Uses NVMe over Fabrics with TCP transport

Burgener said Lightbits Labs differs from many NVMe all-flash array startups in that it requires no client software and supports industry-standard hardware and software, using TCP for the NVMe over Fabrics transport. He said Lightbits Labs' product should be "cheaper and easier to deploy" than NVMe-oF alternatives that use Fibre Channel, RDMA over Converged Ethernet (RoCE) or iWarp.

TCP-based NVMe-oF is slower than RDMA transport options such as RoCE and iWarp, but Burgener said its performance would still provide a boost for customers. He said Lightbits Labs won't be the only vendor to support NVMe/TCP, but unlike Excelero, for example, it doesn't have a host-side software footprint.

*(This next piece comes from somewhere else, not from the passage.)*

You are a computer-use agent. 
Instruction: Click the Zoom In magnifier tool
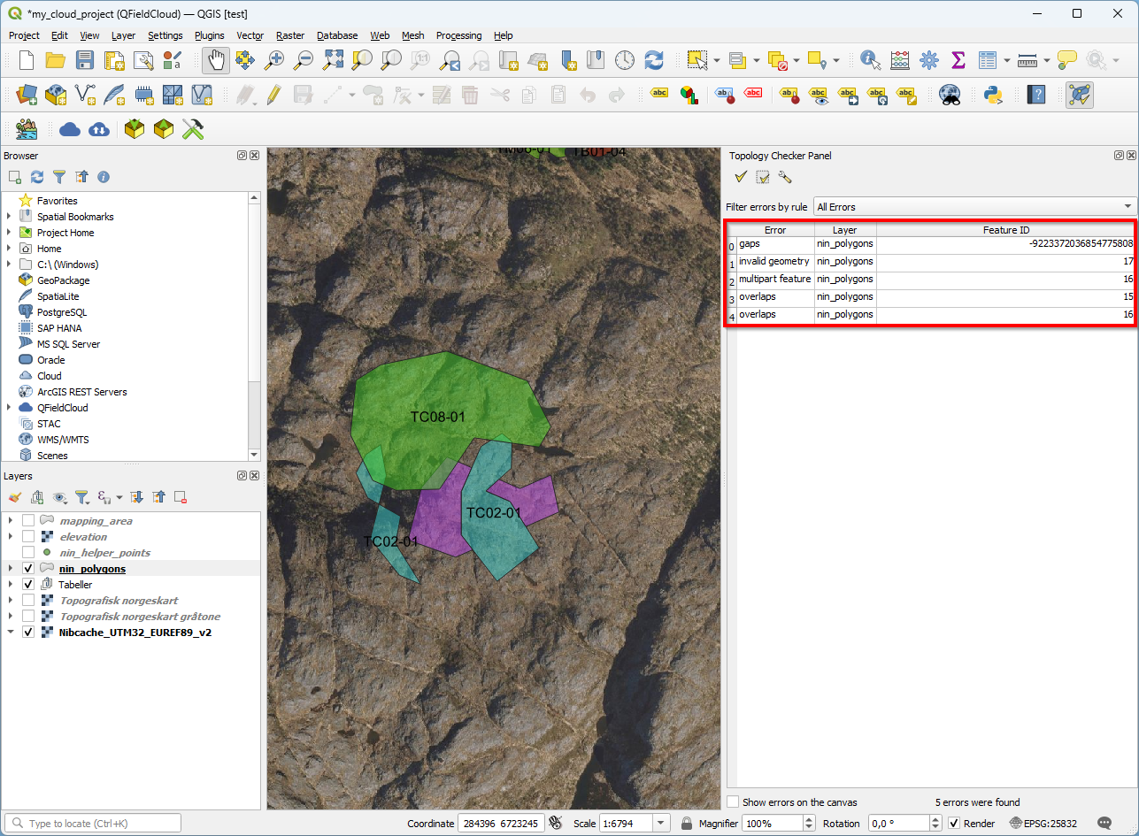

Hardware vendors Pavilion Data, Infinidat and Pure Storage also support or are preparing to support NVMe over TCP.

Many have been waiting for NVMe/TCP because RoCE doesn't scale very well.
Eric BurgenerResearch vice president, IDC

"Many have been waiting for NVMe/TCP because RoCE doesn't scale very well, " Burgener said. "The real difference here might be that the NVMe/TCP spec was mostly written by engineers at Lightbits. They were first to market with an NVMe/TCP implementation."

Lightbit Labs submitted its NVMe-over-TCP drivers for open source use and relies on the standard drivers built into Linux, including the latest distributions from Red Hat and SUSE and CentOS, Debian, Fedora and Ubuntu. Those running older Linux versions can get NVMe/TCP driver at kernel.org or reach out to Lightbits Labs, according to Josh Goldenhar, the startup's vice president of product marketing.  

Goldenhar said Linux-based application servers could attach to logical volumes in the clustered storage servers running LightOS in much the same way they would with an iSCSI array. The logical volumes appear as block devices, and host servers access them as if they were local SSDs, even though requests traverse Ethernet networks via NVMe over TCP, he said. LightOS uses standard NVMe-oF multipathing to enable fast failover if a target goes down and to facilitate non-disruptive software upgrades.

NVMe over TCP.
Lightbits Labs' LightOS 2.0 can provide access to NVMe SSDs in a cluster of servers via NVMe over TCP.

Kubernetes CSI support

Additional new capabilities in LightOS 2.0 include a Container Storage Interface (CSI) plugin for Kubernetes to provide persistent storage for stateful containers, and an OpenStack Cinder plugin. Goldenhar said future LightOS releases would add data services such as snapshots and clones.

The LightOS software product runs on standard Linux servers. Lightbits Labs also sells an optional SuperSSD appliance on Dell hardware for customers that prefer preloaded, pre-certified servers. In addition, the startup offers an optional LightField accelerator card to speed inline compression and erasure coding.

Goldenhar said TCP-based NVMe over Fabrics would provide LightOS users with a significant performance boost over iSCSI arrays. He said Lightbits Labs recommends 25-Gb Ethernet for the application servers and 100 Gigabit Ethernet for the target systems, although customers can use slower networking options.

Lightbits Labs designed LightOS for block storage, but the product can also integrate with file systems such as IBM Spectrum Scale, Lustre and BeeGFS, according to Goldenhar. He said Lightbits has also worked on integration projects with open-source MinIO to provide an S3-compatible object store.

List pricing for LightOS ranges from $9,400 to $18,800 per server, depending on the CPU sockets and/or network cards, according to Goldenhar. He said about 60% of Lightbits Labs' customers go the software-only route, and the other 40% use the SuperSSD appliance and/or LightField accelerator card.

Goldenhar said Lightbits Lab has 10 to 50 customers, with about half paying and half in the proof-of-concept stage. He cited examples of a New York-based hedge fund that is running Apache Kafka to do real-time fraud protection and two financial trading firms that are working on algorithmic trading verification.